━━━━━ Texto extraído

Mis abuelos nacieron en Siria. Llegaron a Colombia después de un viaje largo. Tan largo como atravesar en barco el Atlántico entero, después de haber cruzado también el Mediterráneo. No sabría decir cuántas personas venían en ese barco, pero sé, por ejemplo, que si alguien moría en el trayecto —algo no tan improbable en épocas de pestes— debía ser arrojado al mar por el riesgo obvio que implicaba transportar un cadáver sin las condiciones indicadas.
Pero mis abuelos no murieron cruzando el océano y llegaron a Colombia en 1923. Se llamaban Chamsi, ella, y Tufic, él, y salieron de Siria buscando abandonar la pobreza que había dejado la guerra. Huían también del miedo: no era una vida fácil para una familia de católicos ortodoxos en un país de mayoría musulmana.
Una vez pisaron América, se embarcaron de nuevo por el río Magdalena hasta llegar a Cartago, un pueblo ubicado en el interior, al occidente de Colombia, que prometía prosperidad y un clima agradable para los venidos de afuera. Allí no eran los únicos. Ya los esperaban algunos familiares que se habían adelantado en la travesía, junto a otros sirios y libaneses, pocos, que ya formaban algo parecido a una colonia.

━━━━━━━━━━

▶ [Tareas por hacer]
A: Según el texto sobre la llegada de los abuelos sirios a Colombia, ¿en qué año llegaron a ese país?
B: Prolonga el relato sobre la llegada de los abuelos sirios a Colombia a partir de su última oración.

━━━━━ Listado suministrado

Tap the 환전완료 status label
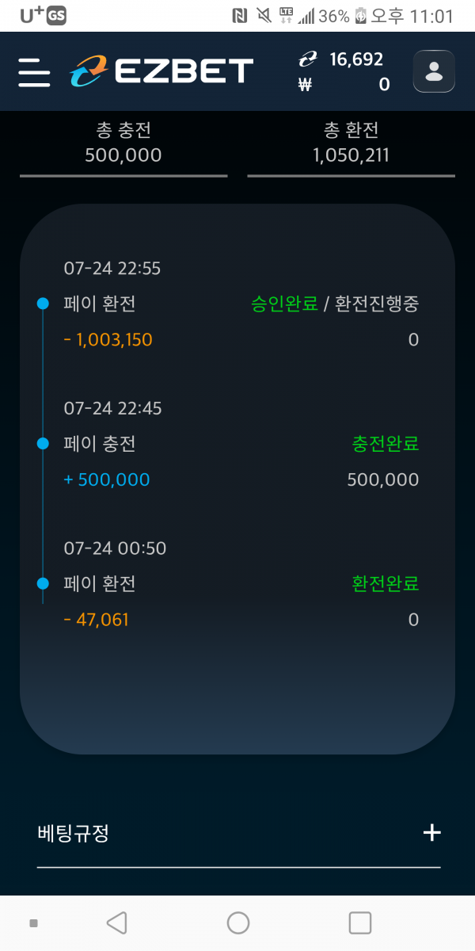Screen dimensions: 475x951 (386, 584)
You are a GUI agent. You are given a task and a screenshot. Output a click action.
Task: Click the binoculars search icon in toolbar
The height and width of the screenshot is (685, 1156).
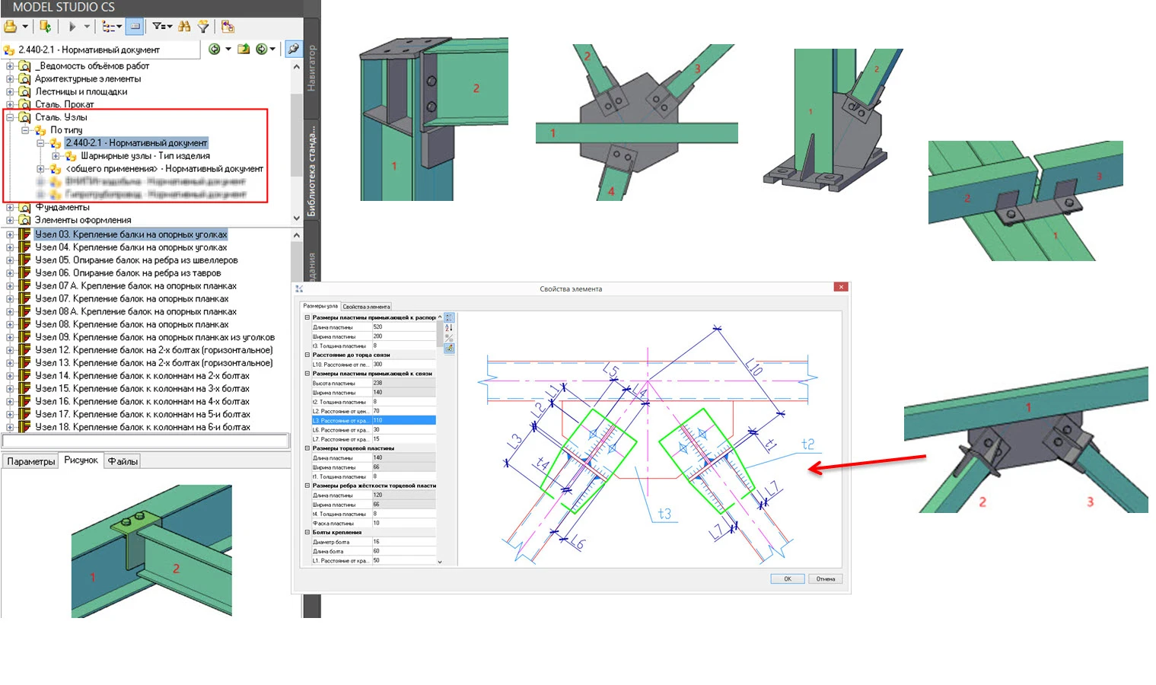coord(184,27)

━━━━━━━━━━

▶ [Respuestas del ejercicio]
A: Llegaron en 1923.

B:
En Cartago —en Colombia— hicieron una vida. Una casa con solar, un almacén de telas, una máquina de coser, un idioma diferente, siete hijos colombianos y los nuevos amigos que poco a poco se fueron haciendo más amigos. De esos del alma, de los que aparecen en las fotos, de los que todavía se recuerdan aunque los abuelos ya no vivan.
La historia podría ser más larga, con detalles. Podría contar cómo fue el viaje, cómo se adaptaron, cómo cambiaron sus nombres para que los colombianos pudieran pronunciarlos. Podría contar cómo mi abuelo seguía escribiendo poemas en su idioma e intercambiaba sus escritos con los de un sirio ciego, que usaba una pequeña regla para ir enrollando el papel y no perder las líneas, pero no voy a hacerlo.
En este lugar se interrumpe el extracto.